— Prompt —
Repeat, word for word and with nothing added, each line from the one containing "The height and" to the final line of the data, keeping both ends. Pictures are not part of the copy.

— Extracted data —
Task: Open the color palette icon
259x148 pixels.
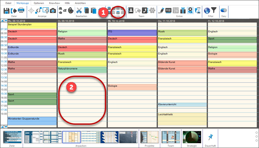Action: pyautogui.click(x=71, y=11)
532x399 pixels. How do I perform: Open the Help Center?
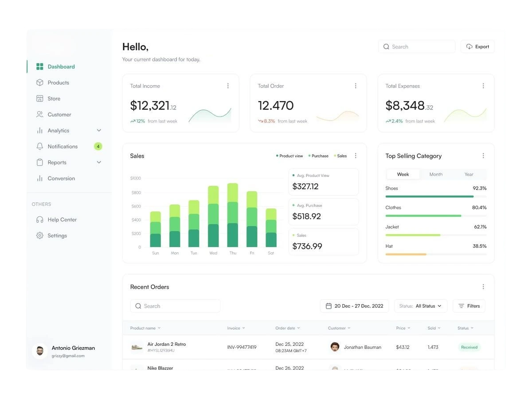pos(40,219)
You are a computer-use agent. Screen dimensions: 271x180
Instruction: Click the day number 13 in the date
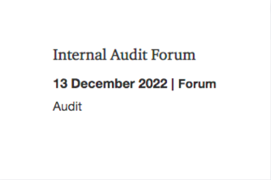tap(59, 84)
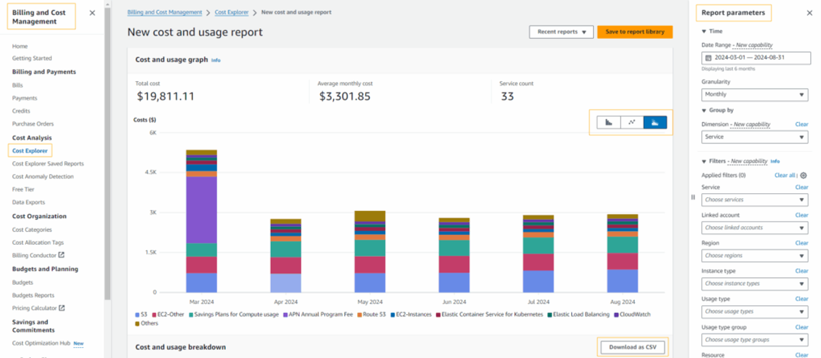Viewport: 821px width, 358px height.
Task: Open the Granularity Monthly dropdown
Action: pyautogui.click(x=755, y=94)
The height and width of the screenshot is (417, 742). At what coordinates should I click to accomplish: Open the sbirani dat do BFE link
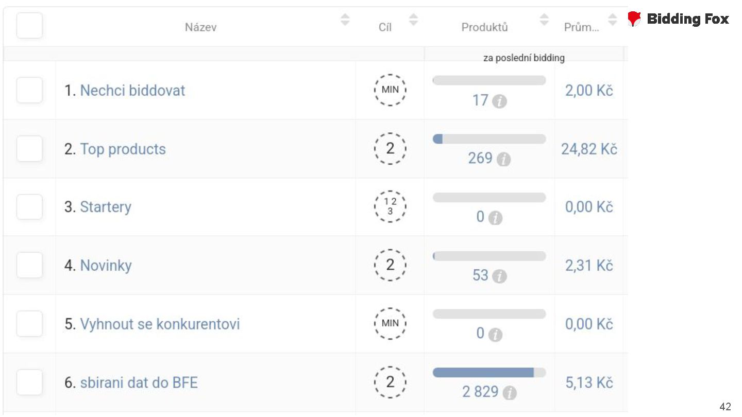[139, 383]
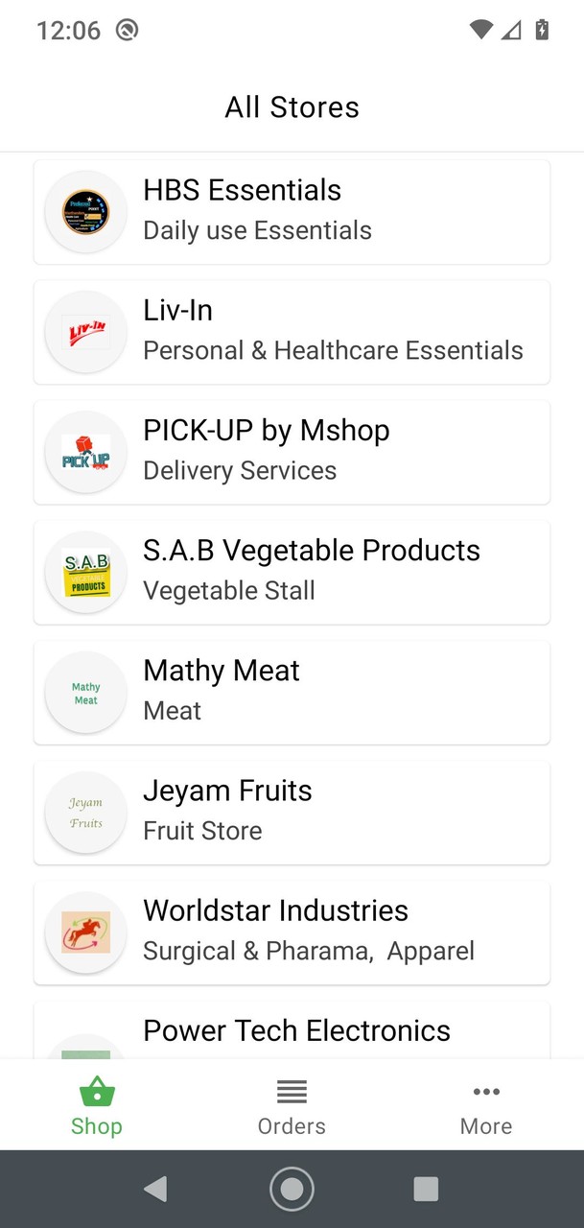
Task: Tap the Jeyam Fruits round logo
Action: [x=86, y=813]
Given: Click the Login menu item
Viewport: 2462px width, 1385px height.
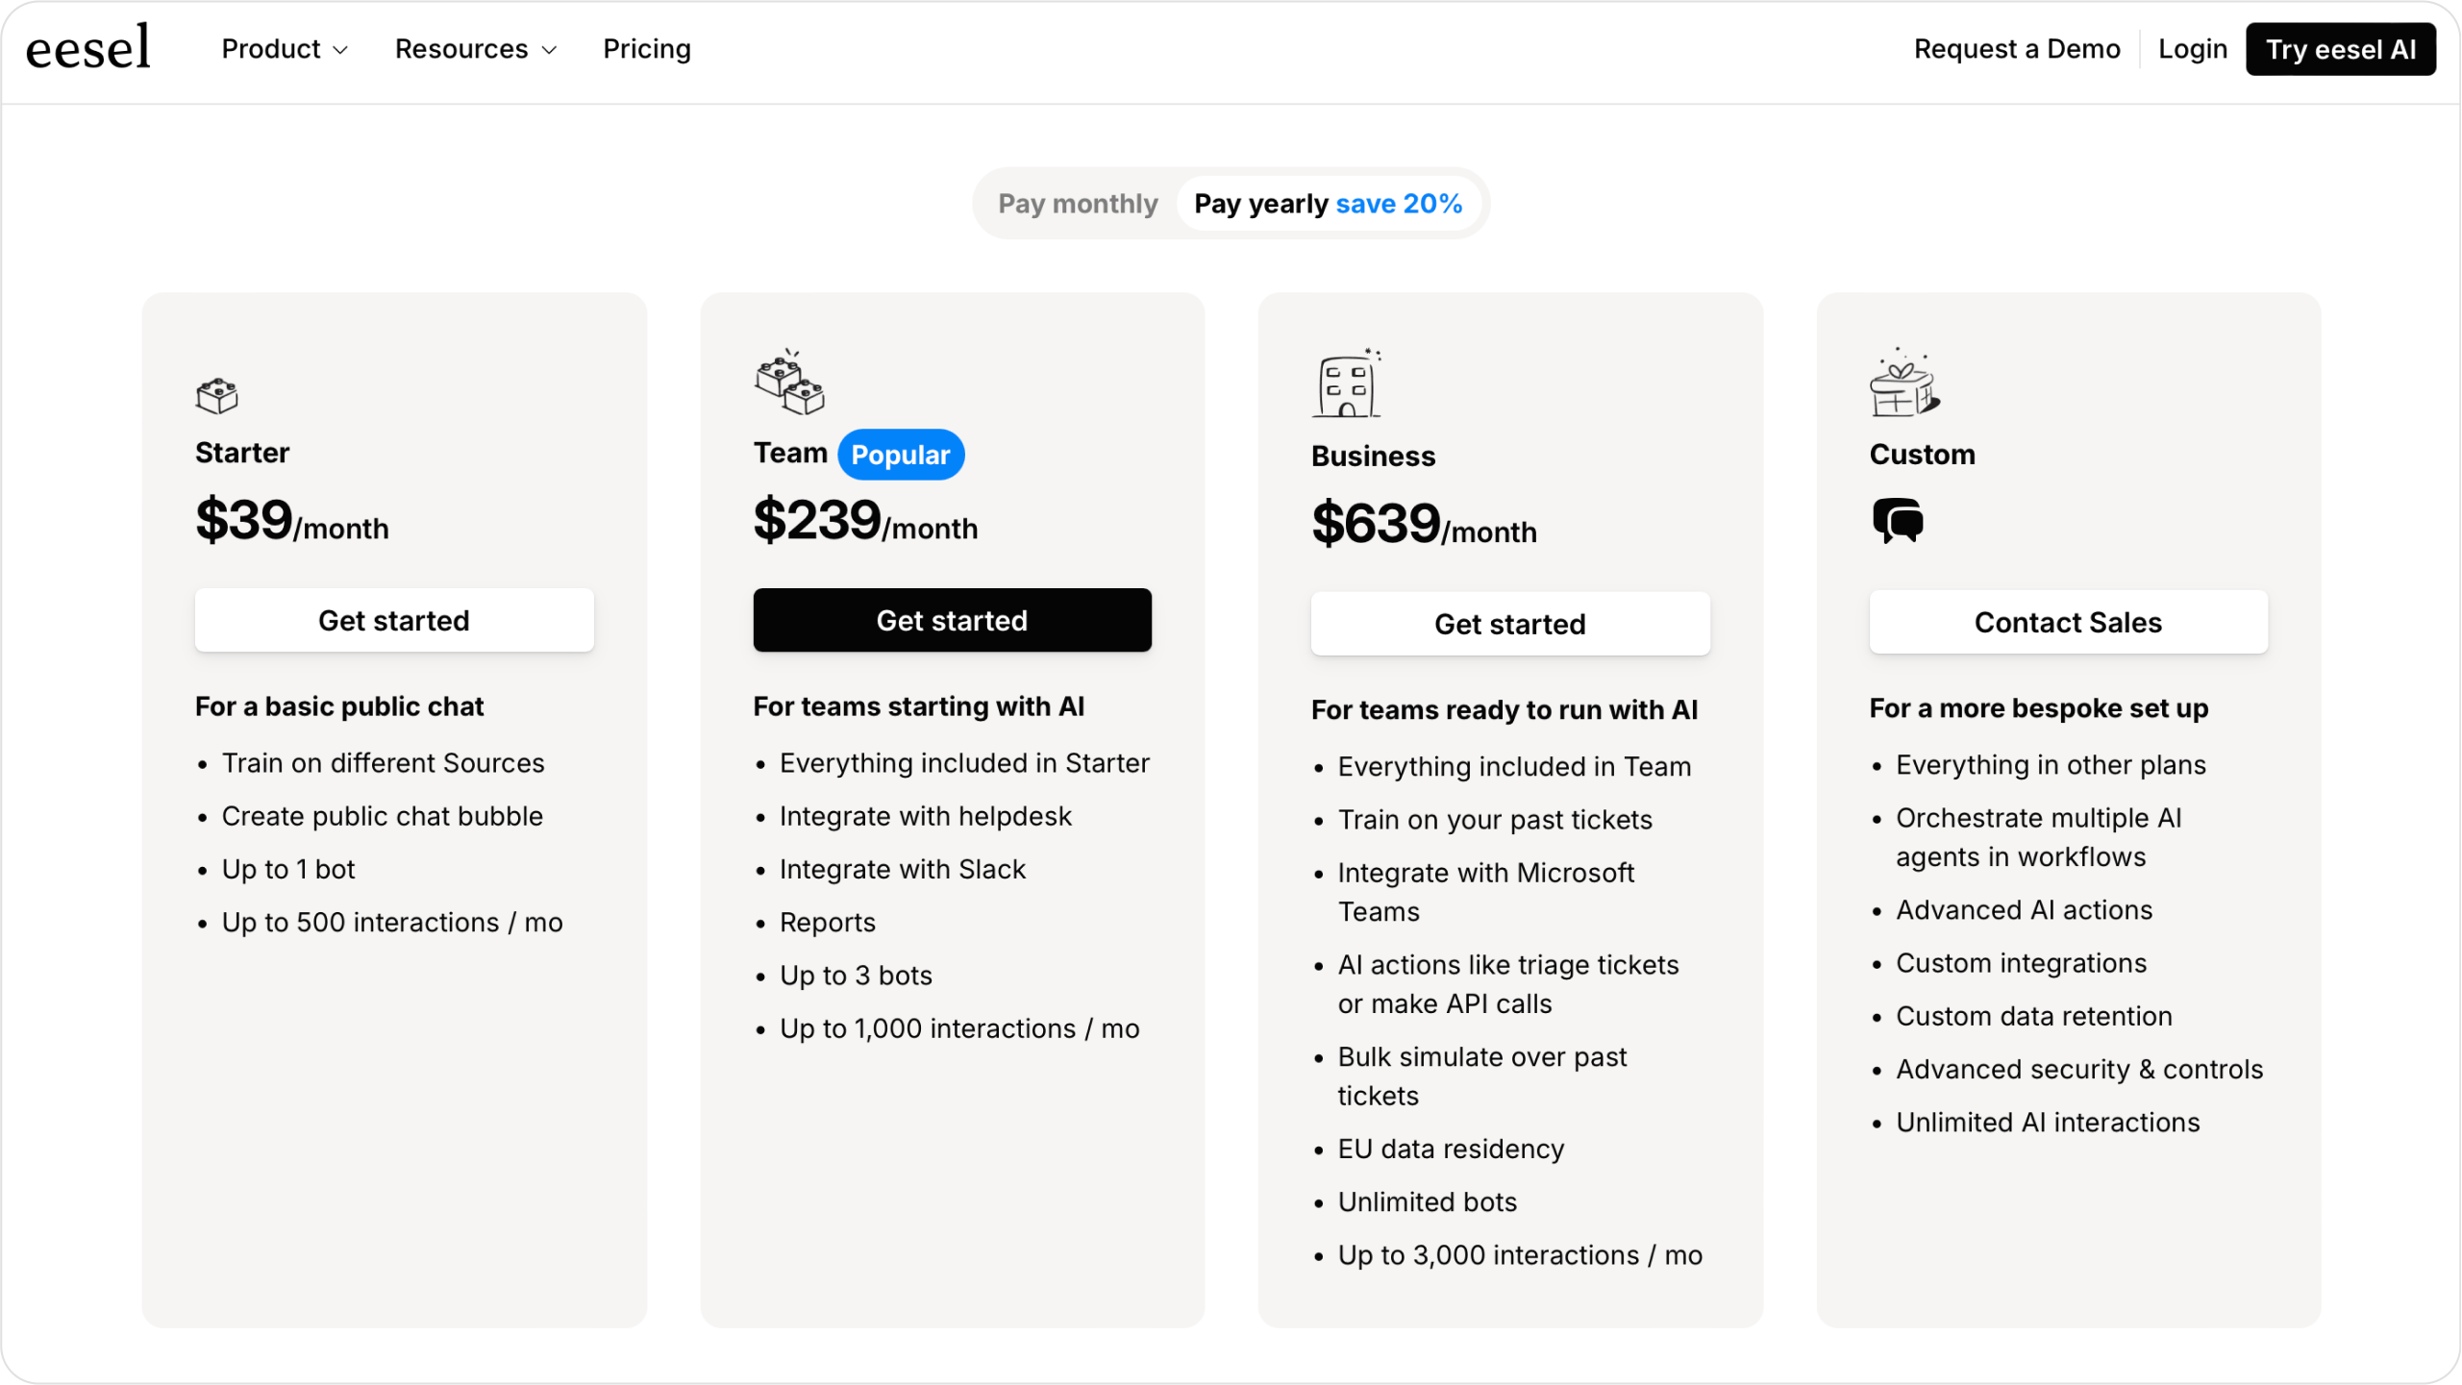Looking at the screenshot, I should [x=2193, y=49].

— Solution to the problem —
The height and width of the screenshot is (417, 742). At what coordinates should I click to accomplish: Open the sbirani dat do BFE link
[139, 383]
Task: Tap the Jeyam Fruits round logo
Action: [x=86, y=813]
Given: Click the Login menu item
Viewport: 2462px width, 1385px height.
Looking at the screenshot, I should [x=2193, y=49].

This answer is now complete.